ISO 45001 vs OSHA: What EHS Teams Need to Know

ISO 45001 vs OSHA: What EHS Teams Need to Know

If you run a small business: You are not required to be certified to ISO 45001 — and most small businesses never will be. What matters for you is OSHA compliance. This article explains the difference between the two so you understand what applies to your business and what does not. If you just need to know what OSHA requires, read our article on OSHA incident investigation requirements instead.
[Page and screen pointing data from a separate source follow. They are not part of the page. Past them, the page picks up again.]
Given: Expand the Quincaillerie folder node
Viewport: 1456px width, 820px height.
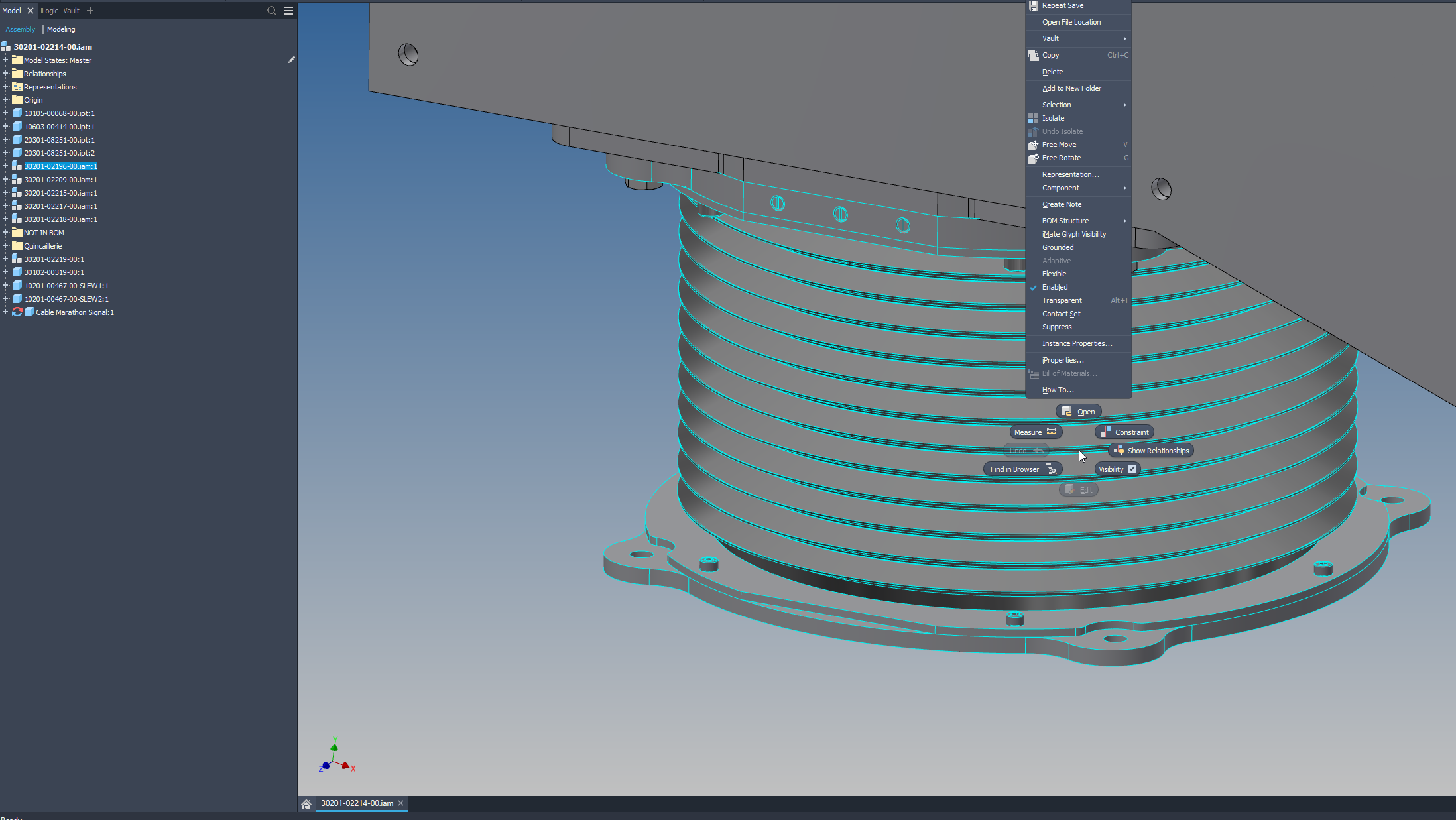Looking at the screenshot, I should click(x=5, y=246).
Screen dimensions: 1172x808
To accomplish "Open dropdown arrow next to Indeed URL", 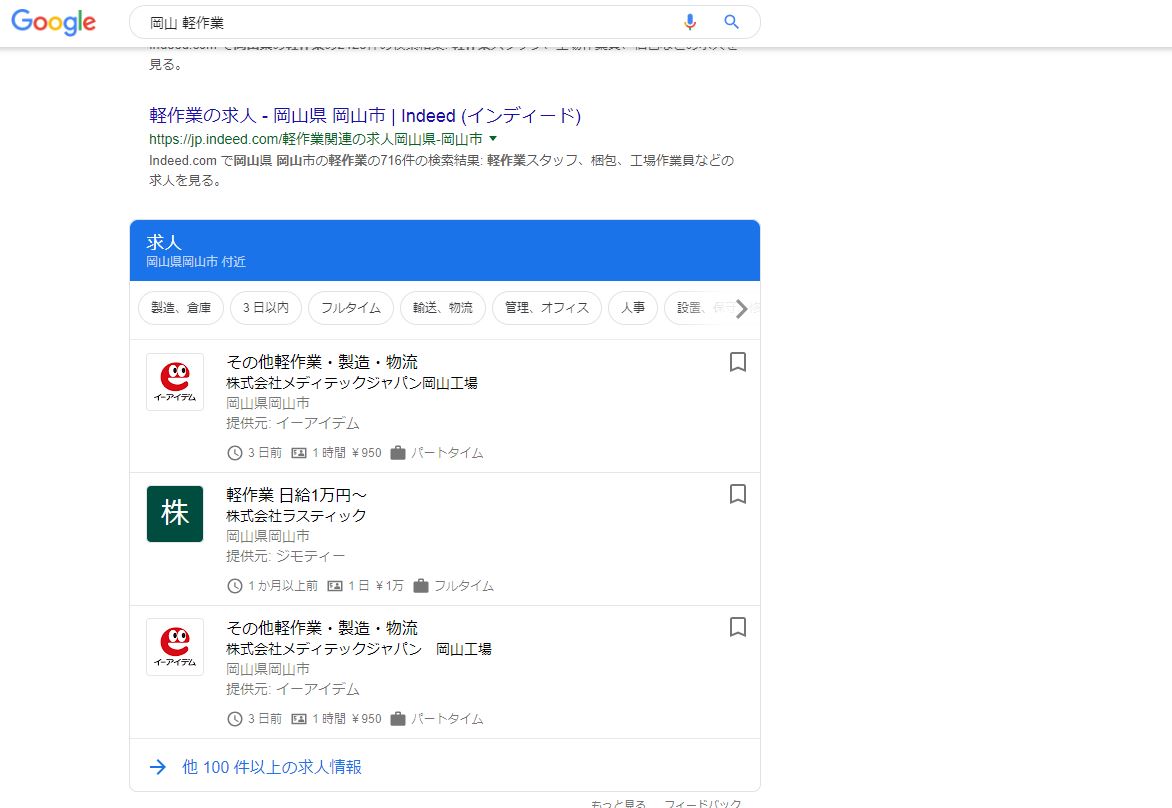I will 493,139.
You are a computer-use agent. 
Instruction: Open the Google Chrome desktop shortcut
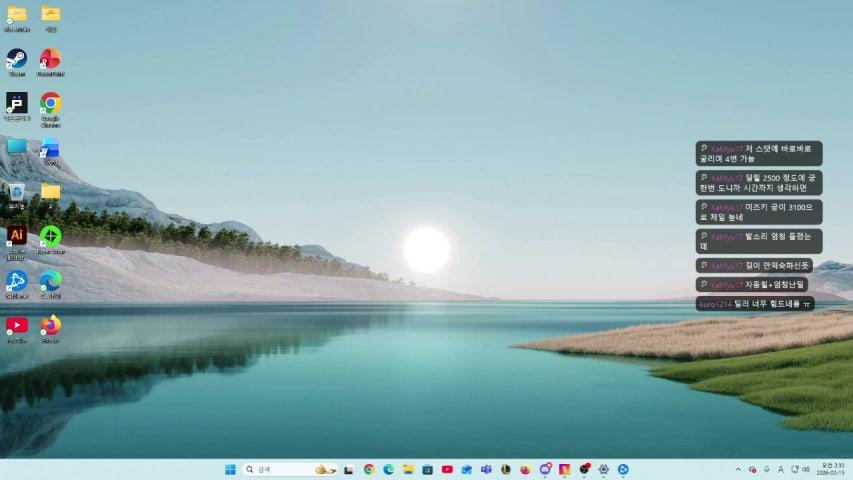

For EHS professionals operating in the United States, the relationship between ISO 45001 and OSHA is a source of persistent confusion. Both address occupational health and safety. Both have something to say about incident investigation. But they are fundamentally different instruments — one is a voluntary international management system standard, the other is a regulatory enforcement framework — and conflating them leads to compliance gaps, wasted effort, and misaligned expectations.

What OSHA is and what it does

The Occupational Safety and Health Act of 1970 established OSHA as a federal regulatory agency with authority to set and enforce workplace safety and health standards. OSHA compliance is a legal obligation for most US employers — not a choice. Failure to comply with applicable OSHA standards exposes employers to citations, penalties, and in serious cases, criminal prosecution.

OSHA operates through a combination of specific standards and the General Duty Clause — a broad obligation to provide a workplace free from recognized serious hazards. OSHA does not prescribe a management system. It sets minimum performance requirements and enforces compliance.

What ISO 45001 is and what it does

ISO 45001:2018 is an international standard that specifies requirements for an occupational health and safety management system. Certification to ISO 45001 is voluntary — no US law requires it. Organizations pursue certification to demonstrate safety management maturity to clients or insurers, to align with international supply chain requirements, or to satisfy contractual requirements in certain industries.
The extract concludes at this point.